## INPUT DATA
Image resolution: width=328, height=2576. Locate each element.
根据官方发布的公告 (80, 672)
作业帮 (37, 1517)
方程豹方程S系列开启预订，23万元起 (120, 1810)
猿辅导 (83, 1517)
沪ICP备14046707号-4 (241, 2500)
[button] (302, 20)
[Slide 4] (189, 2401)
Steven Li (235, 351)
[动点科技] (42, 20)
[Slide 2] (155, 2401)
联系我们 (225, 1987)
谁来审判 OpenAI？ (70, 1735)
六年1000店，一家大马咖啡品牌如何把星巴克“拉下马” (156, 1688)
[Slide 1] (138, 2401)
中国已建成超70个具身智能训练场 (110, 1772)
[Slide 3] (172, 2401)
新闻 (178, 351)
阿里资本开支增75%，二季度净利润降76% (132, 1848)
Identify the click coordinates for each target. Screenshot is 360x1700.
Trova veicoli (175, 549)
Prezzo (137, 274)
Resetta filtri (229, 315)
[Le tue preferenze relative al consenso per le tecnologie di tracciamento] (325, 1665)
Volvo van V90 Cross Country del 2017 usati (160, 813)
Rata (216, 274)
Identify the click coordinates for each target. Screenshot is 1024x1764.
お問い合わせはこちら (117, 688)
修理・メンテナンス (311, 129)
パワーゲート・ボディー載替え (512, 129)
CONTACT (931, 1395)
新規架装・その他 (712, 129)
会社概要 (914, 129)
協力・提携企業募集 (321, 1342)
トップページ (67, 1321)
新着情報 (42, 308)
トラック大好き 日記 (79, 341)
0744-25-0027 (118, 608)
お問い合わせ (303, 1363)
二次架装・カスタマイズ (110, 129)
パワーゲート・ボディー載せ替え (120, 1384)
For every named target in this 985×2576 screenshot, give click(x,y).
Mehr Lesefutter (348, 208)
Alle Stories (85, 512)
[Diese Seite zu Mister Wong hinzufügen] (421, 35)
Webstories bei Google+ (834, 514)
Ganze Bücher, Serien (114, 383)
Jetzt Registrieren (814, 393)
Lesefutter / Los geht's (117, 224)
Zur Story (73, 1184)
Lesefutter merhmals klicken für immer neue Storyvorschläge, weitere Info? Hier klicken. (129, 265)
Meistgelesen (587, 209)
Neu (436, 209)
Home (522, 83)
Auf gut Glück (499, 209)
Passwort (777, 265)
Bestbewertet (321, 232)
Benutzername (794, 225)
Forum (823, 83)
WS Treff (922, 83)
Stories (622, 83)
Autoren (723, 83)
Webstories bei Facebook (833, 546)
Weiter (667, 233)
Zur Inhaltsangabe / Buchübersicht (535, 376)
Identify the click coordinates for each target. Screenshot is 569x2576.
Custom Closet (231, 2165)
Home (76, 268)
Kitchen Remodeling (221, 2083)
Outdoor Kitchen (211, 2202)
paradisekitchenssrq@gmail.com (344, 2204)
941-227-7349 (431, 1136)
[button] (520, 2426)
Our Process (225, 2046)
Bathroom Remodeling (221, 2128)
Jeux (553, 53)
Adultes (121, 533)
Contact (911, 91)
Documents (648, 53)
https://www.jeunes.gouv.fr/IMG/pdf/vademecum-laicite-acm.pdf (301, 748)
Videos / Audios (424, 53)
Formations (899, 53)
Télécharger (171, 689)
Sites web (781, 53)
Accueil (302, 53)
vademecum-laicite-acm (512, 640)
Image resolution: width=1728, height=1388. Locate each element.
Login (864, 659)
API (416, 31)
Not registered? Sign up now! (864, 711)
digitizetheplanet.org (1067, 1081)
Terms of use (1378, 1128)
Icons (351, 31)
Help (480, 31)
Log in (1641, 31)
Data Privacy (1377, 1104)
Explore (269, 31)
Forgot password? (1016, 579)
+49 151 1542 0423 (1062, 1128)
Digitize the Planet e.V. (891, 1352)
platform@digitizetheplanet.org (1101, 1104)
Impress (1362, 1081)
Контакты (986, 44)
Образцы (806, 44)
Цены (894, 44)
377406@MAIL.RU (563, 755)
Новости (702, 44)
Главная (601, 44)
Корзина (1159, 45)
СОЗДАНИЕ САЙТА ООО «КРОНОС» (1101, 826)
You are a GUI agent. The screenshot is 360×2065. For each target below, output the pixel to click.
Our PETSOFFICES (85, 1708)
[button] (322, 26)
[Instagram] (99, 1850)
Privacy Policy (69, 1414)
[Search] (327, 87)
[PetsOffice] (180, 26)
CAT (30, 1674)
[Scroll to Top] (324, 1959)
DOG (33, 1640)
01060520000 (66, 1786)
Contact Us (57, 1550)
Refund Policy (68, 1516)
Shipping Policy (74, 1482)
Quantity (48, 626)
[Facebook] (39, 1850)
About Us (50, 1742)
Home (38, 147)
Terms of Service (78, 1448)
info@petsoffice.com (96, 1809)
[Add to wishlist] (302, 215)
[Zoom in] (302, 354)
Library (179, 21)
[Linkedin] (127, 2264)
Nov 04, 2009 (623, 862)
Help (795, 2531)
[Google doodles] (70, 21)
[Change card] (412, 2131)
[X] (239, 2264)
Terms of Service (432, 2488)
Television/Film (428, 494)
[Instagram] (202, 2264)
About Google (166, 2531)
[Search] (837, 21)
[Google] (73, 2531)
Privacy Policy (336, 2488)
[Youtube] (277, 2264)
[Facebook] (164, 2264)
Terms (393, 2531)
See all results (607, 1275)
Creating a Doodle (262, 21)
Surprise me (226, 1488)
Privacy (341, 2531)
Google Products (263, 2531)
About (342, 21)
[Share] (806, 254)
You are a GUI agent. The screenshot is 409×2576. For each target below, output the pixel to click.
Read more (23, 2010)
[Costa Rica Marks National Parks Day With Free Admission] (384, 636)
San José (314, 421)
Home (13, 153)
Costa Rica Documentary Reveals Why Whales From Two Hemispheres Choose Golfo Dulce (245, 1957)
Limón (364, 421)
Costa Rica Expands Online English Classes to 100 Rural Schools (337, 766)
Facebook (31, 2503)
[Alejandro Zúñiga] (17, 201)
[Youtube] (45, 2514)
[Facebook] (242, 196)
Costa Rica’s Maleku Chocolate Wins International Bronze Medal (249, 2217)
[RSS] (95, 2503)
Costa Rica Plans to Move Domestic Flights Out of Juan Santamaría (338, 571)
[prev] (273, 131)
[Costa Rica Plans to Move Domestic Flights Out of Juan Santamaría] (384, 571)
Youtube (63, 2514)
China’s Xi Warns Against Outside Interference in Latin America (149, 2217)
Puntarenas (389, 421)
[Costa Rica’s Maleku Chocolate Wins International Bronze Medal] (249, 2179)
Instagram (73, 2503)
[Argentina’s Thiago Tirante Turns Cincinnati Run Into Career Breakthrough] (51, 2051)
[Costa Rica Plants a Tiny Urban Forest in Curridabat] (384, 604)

## PROBLEM TO SOLVE
Wherever a line in the data above holds "pixel", copy that line.

## RESULT FOR THIS TASK
You are a GUI agent. The screenshot is 360×2065. For each target below, output the pixel to click.
You are a GUI agent. The screenshot is 409×2576. For each target below, output the pixel to click.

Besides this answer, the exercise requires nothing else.